## [WORK REQUIRED]
Filter out all lines without the word "computer" from the data below, please, and copy the rest.

## [MATERIAL PROVIDED]
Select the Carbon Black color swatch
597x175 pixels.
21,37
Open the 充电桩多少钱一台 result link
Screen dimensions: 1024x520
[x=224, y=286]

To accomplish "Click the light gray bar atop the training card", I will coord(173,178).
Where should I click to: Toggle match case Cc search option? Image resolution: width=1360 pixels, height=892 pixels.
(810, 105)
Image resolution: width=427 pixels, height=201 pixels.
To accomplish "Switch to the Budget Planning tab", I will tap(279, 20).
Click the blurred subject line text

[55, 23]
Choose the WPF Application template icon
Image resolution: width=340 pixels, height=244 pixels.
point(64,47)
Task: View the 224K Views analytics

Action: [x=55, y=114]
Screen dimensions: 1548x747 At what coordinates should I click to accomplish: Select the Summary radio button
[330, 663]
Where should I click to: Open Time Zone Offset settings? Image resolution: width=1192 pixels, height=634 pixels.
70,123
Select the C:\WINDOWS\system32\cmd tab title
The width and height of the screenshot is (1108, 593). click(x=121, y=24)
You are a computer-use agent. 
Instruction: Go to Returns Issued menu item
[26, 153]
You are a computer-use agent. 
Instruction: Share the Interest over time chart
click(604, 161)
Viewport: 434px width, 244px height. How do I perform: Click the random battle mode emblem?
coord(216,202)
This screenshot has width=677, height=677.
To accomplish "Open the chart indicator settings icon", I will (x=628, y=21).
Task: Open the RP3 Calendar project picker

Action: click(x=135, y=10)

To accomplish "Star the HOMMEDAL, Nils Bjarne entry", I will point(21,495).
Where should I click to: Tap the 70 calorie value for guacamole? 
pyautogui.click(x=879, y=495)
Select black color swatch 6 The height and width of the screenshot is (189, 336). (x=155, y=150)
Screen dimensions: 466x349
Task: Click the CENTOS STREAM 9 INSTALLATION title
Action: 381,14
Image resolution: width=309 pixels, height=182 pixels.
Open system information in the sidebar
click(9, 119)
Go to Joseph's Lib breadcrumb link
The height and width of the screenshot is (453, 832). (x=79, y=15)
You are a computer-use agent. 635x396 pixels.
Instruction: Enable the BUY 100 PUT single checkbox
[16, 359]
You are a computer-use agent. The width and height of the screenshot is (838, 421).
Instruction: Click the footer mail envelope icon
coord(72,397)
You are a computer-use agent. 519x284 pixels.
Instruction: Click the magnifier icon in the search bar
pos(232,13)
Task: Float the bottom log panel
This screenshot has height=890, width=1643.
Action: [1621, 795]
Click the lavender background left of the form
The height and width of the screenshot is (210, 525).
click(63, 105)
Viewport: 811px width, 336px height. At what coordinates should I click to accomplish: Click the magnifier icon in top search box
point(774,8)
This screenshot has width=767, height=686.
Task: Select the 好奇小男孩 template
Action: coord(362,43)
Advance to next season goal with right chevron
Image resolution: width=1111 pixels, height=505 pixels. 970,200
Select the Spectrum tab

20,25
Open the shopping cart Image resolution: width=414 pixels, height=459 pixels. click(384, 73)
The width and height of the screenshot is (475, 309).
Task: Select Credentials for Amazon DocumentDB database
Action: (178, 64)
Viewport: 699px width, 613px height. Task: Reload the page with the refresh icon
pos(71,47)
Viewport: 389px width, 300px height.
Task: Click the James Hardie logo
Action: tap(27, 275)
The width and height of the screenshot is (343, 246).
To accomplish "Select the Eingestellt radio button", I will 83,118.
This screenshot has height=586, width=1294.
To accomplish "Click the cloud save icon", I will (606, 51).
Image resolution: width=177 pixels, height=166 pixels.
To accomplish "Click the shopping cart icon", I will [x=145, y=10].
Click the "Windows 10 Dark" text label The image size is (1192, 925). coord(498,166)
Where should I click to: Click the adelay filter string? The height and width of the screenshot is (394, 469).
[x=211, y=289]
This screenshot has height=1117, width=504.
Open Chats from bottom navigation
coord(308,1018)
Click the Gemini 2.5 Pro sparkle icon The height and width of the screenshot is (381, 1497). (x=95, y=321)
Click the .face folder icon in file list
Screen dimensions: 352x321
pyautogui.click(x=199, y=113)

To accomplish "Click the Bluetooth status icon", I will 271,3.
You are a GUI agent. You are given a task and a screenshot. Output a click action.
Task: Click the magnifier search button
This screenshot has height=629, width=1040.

## [EXERCISE RESPONSE]
You are a computer-use agent. 
You are a computer-use agent. 
You are a computer-use agent. 635x396 pixels.
You are a computer-use agent. The width and height of the screenshot is (838, 421).
You are a computer-use agent. 519x284 pixels.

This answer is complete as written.